What you are asked to do:
Extend the accounting notes on the RMS and ResCap acquisitions, picking up right after their final sentence.
# start of Extracted text
2. Accounting Policies

RMS is in the process of being integrated with the Company. This integration includes a review by Walter Investment of RMS’s accounting policies. As a result of that review, Walter Investment may identify differences between the accounting policies of the two companies that, when conformed, could have a material impact on the combined financial statements. At this time, Walter Investment is not aware of any differences that would have a material impact on the combined financial statements that have not been adjusted for in the pro forma financial information. Accounting policy differences may be identified after completion of the integration.

Upon consummation of the acquisition of Certain Servicing and Originations Operations of ResCap, Walter Investment will conduct a review of ResCap’s accounting policies. As a result of that review, Walter Investment may identify differences between the accounting policies of the two companies that, when conformed, could have a material impact on the combined financial statements. Servicing rights, net are carried at fair value in the historical ResCap abbreviated financial information. The Company has not determined their accounting policy for the MSR’s acquired from ResCap, and has not determined if they will choose the fair value election. Other accounting policy differences may be identified after completion of the integration.

3. Purchase Price

The purchase price of the Acquisitions and MSR Asset Purchase are as follows:

RMS Acquisition

On November 1, 2012, the Company acquired all of the outstanding shares of RMS for $95 million of cash and 891, 265 shares of the Company’s common stock valued at $41,346,000 (or $46.39 per share based on the average of the high and low prices of the Company’s shares on November 1, 2012) for total consideration of $136,346,000.

ResCap Acquisition

On January 31, 2013, pursuant to the Company’s previously announced joint bid with Ocwen Loan Servicing LLC to acquire the mortgage servicing and origination and capital markets platforms of ResCap, in an auction sponsored by the U.S. Bankruptcy Court, the Company completed its acquisition of rights and assumption of certain liabilities relating to all of ResCap’s Fannie Mae MSR and related advances, and ResCap’s mortgage originations and capital markets platforms (the Certain Servicing and Origination Operations from ResCap). The purchase price of the MSR is to be adjusted as of closing, based on the unpaid principal balance of the underlying mortgages that the Company has purchased the right to service. Additionally, the receivables and advances will be purchased on the closing date, and certain payables and liabilities assumed as of the closing date. The preliminary estimated purchase price of the acquisition is $492 million, with $150 million of advance financing utilized.
# end of Extracted text
# start of Listed records
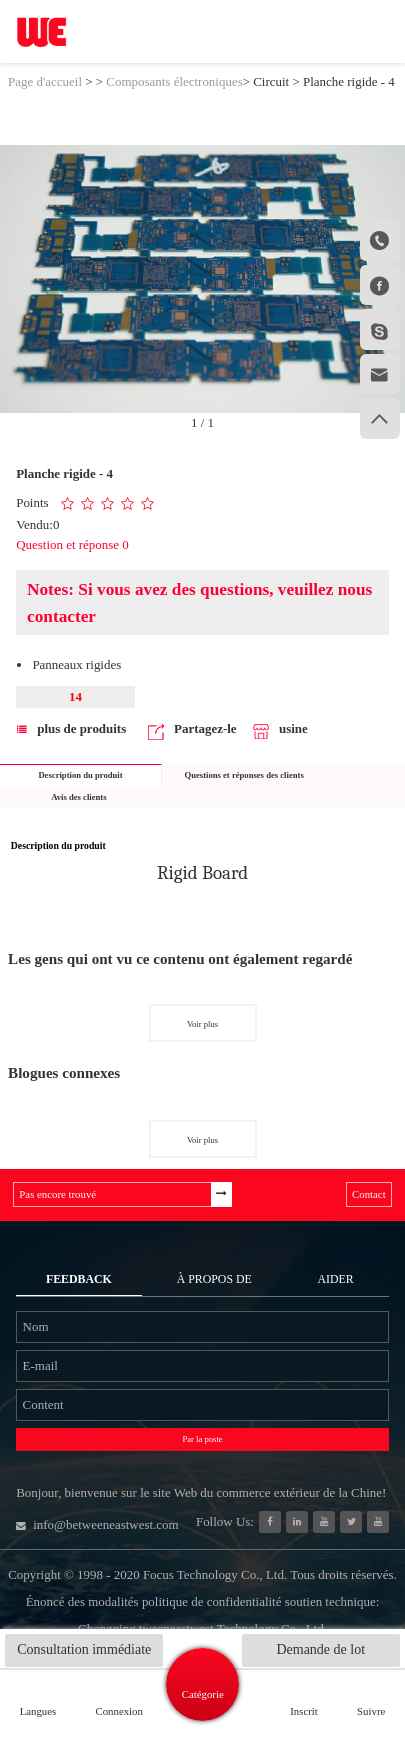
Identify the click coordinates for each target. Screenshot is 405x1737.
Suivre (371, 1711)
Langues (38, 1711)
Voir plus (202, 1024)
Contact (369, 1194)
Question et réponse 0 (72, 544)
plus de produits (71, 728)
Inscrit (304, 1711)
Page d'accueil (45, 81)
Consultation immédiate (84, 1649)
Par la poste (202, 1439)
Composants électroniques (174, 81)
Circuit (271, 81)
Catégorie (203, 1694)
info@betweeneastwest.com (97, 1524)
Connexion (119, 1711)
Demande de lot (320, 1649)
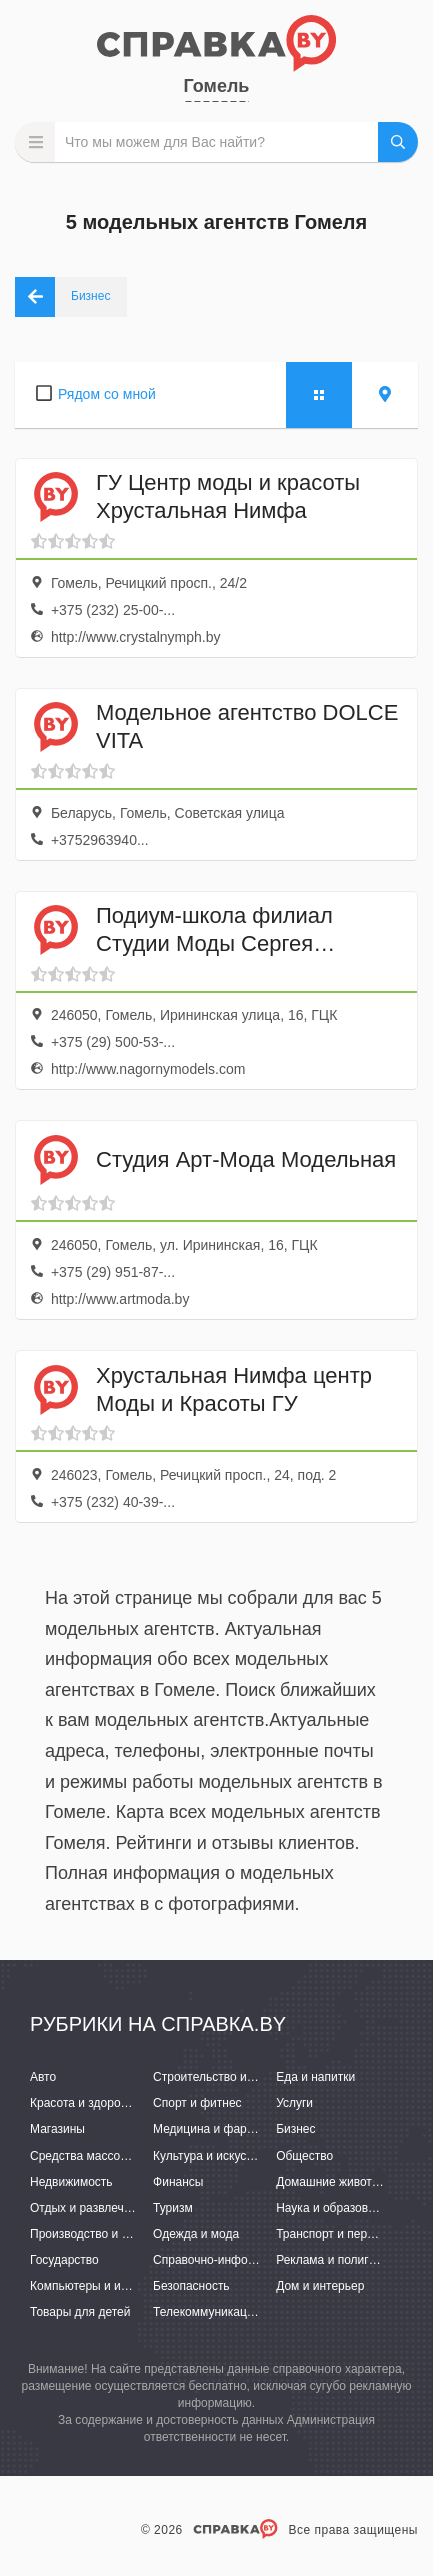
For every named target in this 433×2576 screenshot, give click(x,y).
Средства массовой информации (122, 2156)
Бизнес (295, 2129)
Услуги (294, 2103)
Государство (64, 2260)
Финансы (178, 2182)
# end of Listed records
Response to the task:
MSR Asset Purchase

On January 6, 2013, the Company, through its wholly owned subsidiary, Green Tree Servicing LLC (“Green Tree”), entered into a Mortgage Servicing Rights Purchase and Sale Agreement, by and between Green Tree, as purchaser, and Bank of America, National Association (“BANA”), as seller, whereby GreenTree will acquire a MSR asset and related intangibles and advances relating to a portfolio of residential mortgage loans owned by Fannie Mae from BANA (“the MSR Asset Purchase”). The purchase price of the MSR is to be adjusted as of closing, based on the unpaid principal balance of the underlying mortgages that the Company has purchased the right to service. Additionally, the related advances will be purchased at par. The MSR Asset Purchase closed on January 31, 2013. Green Tree paid $206.7 million on January 31, 2013, representing 50% of the total MSR consideration, net of the $51.8 million earnest money deposit previously paid by Green Tree on January 7, 2013, from borrowings under the Incremental Secured Credit Facility and cash on hand. The remaining 50% will be paid on each servicing transfer date in a pro rata amount, according to the UPB of the mortgage loans transferred on each such date (in each case, together with interest at the Federal funds rate). The total preliminary estimated purchase price is $1.5 billion including advances yet to be settled on the date of each servicing transfer, with $.8 billion of advance financing projected to be utilized.


4. Pro Forma Adjustments

 

  A. Represents the pro forma adjustments to reflect the issuance of 6.9 million shares of the Company’s common stock on October 19, 2012 at an offering price of $42.00 per share, par value $.01 per share, net of related issuance costs of $13.7 million. The net proceeds of $276.1 million from the offering were used to fund the $95 million cash payment to the owners of RMS to partially fund the RMS acquisition, with the remaining net proceeds used to enhance the Company’s liquidity position in anticipation of potential growth opportunities, including acquisitions, to reduce indebtedness, and for working capital and general corporate purposes.

 

  B. The pro forma adjustments to cash and the carrying value of debt for the October 2012 issuance of the 4.5% Convertible Notes and the simultaneous repayment of the Second Lien Term Loan are as follows:

 

     (in thousands)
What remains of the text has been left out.